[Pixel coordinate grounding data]
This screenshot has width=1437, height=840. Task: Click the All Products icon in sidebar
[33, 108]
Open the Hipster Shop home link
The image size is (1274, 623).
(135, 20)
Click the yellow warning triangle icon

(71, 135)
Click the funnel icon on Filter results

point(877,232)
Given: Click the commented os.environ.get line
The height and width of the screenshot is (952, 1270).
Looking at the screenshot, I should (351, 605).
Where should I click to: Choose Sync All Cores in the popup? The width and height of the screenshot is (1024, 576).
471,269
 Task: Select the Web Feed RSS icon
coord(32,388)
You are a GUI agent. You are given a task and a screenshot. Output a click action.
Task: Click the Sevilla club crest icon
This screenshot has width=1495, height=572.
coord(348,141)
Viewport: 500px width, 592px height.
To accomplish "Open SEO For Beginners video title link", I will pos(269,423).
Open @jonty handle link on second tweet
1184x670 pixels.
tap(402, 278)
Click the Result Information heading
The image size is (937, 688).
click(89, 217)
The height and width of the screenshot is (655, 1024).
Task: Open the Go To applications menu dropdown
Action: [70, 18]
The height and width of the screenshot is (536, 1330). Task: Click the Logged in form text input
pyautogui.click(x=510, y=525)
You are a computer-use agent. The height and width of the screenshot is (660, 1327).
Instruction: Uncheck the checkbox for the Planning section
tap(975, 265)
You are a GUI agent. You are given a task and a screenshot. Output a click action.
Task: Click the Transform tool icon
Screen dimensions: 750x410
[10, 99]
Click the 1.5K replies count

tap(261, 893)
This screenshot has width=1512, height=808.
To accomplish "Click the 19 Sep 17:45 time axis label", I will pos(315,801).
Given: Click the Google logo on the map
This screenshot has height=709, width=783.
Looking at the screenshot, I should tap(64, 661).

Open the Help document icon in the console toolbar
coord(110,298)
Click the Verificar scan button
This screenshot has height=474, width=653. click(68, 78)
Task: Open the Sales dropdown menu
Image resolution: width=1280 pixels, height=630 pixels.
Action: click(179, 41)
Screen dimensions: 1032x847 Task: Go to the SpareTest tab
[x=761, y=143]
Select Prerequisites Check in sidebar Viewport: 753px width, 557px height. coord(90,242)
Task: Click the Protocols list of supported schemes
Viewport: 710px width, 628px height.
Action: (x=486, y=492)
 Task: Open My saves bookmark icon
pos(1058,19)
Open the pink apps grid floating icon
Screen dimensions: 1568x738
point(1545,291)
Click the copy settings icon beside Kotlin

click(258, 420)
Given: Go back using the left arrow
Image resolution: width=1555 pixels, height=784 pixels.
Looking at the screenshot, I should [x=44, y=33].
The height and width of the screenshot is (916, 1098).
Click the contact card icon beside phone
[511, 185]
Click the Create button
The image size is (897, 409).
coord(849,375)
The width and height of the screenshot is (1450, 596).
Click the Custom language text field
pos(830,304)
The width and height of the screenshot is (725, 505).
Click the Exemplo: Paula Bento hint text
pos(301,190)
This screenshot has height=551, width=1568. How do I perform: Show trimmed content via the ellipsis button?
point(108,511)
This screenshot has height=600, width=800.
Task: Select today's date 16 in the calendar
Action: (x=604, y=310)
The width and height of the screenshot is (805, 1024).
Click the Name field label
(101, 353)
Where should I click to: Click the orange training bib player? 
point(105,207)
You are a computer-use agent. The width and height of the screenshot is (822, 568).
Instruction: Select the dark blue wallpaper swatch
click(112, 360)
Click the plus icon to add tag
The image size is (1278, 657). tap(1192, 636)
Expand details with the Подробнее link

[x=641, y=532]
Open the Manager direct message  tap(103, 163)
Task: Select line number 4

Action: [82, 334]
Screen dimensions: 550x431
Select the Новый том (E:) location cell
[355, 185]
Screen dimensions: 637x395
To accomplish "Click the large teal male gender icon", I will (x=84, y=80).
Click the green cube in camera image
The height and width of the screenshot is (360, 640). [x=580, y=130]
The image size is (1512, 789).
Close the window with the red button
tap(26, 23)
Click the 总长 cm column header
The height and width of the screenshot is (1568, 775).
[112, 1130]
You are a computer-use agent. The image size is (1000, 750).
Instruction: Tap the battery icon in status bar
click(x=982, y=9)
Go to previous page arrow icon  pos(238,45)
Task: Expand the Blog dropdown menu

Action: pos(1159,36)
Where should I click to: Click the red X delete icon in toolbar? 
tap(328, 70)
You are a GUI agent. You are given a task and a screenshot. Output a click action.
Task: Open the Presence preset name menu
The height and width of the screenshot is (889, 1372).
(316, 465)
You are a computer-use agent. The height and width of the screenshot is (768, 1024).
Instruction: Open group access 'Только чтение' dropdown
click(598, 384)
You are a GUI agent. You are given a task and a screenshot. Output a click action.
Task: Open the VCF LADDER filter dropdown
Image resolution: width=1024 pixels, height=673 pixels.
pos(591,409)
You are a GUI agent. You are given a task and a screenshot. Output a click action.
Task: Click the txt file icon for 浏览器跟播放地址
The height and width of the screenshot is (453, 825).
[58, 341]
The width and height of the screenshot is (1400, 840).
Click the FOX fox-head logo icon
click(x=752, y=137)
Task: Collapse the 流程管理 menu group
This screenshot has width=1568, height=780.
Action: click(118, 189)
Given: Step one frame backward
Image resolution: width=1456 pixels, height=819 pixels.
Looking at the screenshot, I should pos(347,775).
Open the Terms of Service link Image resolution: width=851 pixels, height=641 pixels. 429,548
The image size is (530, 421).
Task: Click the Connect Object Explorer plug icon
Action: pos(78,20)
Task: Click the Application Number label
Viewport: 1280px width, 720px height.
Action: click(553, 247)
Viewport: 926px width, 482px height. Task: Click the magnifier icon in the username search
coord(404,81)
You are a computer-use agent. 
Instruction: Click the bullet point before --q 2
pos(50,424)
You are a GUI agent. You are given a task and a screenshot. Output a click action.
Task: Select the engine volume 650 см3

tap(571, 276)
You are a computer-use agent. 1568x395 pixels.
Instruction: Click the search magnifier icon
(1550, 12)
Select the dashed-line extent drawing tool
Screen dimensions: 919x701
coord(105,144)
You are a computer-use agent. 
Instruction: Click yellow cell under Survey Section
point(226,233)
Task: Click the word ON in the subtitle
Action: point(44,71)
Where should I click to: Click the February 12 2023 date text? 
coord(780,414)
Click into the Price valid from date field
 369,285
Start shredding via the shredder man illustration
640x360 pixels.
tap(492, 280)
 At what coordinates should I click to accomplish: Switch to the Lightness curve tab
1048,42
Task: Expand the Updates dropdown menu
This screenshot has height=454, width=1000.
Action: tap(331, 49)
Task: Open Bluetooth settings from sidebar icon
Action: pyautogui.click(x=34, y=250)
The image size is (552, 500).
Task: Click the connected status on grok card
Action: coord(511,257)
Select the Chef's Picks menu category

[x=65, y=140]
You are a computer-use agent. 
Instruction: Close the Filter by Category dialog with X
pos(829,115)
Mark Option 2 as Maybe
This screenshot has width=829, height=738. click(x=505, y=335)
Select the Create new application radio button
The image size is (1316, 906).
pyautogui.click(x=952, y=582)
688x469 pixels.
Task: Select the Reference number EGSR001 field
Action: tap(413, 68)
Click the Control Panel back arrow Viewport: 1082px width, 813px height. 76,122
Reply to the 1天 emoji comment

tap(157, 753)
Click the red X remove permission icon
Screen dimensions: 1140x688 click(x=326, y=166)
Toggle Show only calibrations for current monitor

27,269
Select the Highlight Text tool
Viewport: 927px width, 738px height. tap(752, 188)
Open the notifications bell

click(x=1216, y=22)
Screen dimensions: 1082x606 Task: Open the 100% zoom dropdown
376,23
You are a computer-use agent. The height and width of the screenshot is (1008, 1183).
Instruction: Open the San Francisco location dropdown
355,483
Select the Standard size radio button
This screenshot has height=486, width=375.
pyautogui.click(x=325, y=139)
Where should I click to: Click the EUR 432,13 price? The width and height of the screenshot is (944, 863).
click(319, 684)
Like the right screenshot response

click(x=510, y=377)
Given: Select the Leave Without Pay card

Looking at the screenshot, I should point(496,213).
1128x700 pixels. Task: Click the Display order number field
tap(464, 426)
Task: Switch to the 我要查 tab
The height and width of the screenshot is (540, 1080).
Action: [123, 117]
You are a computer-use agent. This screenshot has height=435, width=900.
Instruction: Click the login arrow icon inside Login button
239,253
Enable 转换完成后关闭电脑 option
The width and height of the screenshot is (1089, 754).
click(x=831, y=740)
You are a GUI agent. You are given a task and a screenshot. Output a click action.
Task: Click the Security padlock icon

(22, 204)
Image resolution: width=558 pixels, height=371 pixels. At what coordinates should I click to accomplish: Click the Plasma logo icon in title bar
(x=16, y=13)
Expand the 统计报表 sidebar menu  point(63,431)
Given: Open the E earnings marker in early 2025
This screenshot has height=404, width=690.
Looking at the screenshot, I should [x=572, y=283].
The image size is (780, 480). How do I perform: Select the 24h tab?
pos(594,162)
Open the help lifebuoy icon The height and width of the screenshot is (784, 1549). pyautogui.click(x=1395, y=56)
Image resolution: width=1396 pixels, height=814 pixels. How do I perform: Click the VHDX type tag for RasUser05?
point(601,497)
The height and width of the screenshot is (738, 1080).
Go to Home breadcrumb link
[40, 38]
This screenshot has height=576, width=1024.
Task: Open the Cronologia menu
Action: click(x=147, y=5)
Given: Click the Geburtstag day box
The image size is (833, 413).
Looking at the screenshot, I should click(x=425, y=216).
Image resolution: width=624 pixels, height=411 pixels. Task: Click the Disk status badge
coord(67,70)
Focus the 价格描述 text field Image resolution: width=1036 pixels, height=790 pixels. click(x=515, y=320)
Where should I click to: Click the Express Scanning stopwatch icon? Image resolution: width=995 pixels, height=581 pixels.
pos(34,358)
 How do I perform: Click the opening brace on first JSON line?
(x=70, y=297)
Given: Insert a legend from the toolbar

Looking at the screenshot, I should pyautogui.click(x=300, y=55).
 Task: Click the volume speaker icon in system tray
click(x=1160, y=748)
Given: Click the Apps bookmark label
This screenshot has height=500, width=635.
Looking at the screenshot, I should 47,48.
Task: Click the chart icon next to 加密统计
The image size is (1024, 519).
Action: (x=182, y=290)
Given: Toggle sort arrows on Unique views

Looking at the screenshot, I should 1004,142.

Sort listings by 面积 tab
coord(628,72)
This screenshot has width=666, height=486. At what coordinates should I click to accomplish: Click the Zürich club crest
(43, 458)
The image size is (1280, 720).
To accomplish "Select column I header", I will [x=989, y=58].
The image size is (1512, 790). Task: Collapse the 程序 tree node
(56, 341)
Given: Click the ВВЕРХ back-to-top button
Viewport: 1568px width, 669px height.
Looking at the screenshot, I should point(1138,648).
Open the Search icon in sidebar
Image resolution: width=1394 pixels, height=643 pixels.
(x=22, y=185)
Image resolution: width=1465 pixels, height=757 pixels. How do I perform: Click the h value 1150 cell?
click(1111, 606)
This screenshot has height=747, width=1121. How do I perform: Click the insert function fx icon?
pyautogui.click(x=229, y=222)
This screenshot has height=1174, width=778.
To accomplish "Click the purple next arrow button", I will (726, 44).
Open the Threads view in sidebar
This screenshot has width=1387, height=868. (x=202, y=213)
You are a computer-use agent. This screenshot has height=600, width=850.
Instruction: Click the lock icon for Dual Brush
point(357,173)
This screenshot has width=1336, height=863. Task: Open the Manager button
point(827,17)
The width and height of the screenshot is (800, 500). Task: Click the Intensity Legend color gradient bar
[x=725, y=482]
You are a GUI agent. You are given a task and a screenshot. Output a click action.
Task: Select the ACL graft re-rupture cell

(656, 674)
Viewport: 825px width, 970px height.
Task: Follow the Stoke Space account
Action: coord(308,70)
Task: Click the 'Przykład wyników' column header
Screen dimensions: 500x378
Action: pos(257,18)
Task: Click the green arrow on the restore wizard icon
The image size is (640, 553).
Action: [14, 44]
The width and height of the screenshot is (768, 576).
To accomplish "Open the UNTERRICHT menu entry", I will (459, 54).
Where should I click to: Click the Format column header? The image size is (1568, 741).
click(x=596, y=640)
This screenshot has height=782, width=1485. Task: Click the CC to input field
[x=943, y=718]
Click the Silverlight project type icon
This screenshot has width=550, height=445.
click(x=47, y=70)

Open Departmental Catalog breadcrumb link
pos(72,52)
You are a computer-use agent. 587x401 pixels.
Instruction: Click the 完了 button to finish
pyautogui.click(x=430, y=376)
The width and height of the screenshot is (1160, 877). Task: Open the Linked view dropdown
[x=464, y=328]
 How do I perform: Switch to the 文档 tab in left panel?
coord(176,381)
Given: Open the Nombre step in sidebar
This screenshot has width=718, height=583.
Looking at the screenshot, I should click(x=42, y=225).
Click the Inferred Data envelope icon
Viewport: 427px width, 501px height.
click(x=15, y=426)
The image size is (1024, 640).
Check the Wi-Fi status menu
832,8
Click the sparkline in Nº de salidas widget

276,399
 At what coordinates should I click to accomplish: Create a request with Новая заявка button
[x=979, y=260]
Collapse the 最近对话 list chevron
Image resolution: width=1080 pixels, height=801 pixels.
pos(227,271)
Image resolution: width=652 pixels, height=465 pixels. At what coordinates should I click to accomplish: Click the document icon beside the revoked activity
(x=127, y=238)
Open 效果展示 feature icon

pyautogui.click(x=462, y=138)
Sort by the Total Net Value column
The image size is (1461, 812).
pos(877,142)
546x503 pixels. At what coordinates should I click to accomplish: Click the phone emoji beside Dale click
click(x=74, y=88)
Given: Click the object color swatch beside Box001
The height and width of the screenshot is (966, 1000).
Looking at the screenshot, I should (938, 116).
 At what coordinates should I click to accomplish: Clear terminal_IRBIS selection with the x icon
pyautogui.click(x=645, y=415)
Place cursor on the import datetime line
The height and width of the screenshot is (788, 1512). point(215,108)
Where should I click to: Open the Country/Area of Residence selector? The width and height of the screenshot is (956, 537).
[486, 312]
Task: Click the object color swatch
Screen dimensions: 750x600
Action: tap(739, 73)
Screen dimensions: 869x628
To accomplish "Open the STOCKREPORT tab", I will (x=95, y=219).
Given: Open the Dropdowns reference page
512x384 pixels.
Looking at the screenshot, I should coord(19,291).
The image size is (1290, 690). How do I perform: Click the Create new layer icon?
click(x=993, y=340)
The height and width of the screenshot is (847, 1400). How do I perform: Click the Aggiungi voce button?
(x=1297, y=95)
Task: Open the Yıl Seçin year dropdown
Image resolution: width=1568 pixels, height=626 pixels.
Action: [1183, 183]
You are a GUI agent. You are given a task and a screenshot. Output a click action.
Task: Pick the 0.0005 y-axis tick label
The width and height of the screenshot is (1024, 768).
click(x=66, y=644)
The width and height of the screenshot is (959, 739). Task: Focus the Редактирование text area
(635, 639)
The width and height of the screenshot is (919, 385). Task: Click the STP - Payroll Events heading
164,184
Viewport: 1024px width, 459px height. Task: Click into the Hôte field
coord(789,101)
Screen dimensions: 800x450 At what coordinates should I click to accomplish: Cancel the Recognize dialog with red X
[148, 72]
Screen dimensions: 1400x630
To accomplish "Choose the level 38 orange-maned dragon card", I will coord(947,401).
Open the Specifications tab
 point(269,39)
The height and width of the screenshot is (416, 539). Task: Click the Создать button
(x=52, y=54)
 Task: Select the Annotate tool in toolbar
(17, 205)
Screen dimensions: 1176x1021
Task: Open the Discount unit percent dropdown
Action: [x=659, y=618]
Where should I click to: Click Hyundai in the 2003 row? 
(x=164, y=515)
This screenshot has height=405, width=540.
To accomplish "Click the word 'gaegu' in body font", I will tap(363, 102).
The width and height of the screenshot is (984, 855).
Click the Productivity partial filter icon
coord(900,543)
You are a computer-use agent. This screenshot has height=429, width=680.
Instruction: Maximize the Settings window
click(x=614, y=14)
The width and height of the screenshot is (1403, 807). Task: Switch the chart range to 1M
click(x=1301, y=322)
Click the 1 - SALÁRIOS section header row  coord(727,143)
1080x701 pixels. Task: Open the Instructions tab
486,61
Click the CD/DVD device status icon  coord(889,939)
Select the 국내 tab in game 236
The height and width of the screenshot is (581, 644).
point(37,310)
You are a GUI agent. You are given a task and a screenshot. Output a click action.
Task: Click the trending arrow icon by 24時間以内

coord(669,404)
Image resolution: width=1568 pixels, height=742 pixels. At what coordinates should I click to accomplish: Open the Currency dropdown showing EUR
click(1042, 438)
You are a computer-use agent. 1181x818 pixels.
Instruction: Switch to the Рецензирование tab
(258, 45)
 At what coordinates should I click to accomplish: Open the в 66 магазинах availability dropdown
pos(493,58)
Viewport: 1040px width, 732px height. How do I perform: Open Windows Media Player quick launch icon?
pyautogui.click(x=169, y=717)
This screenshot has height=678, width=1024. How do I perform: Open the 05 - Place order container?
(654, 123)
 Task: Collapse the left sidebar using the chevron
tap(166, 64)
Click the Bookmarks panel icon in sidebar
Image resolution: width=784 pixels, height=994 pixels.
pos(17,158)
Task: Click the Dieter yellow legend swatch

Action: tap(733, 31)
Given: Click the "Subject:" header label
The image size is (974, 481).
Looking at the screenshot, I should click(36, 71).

PROBLEM TO SOLVE |
In how many lines of the records does the word "axis" occur? Reply with the number only.

EXERCISE OUTPUT |
2